# WHAT THE TASK ASKS
Type each record below again, with the same words.

---- RECORDS TO USE

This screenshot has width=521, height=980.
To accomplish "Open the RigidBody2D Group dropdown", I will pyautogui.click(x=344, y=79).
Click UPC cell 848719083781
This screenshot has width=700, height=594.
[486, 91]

--------

# RESULT
This screenshot has width=521, height=980.
To accomplish "Open the RigidBody2D Group dropdown", I will pyautogui.click(x=344, y=79).
Click UPC cell 848719083781
This screenshot has width=700, height=594.
[486, 91]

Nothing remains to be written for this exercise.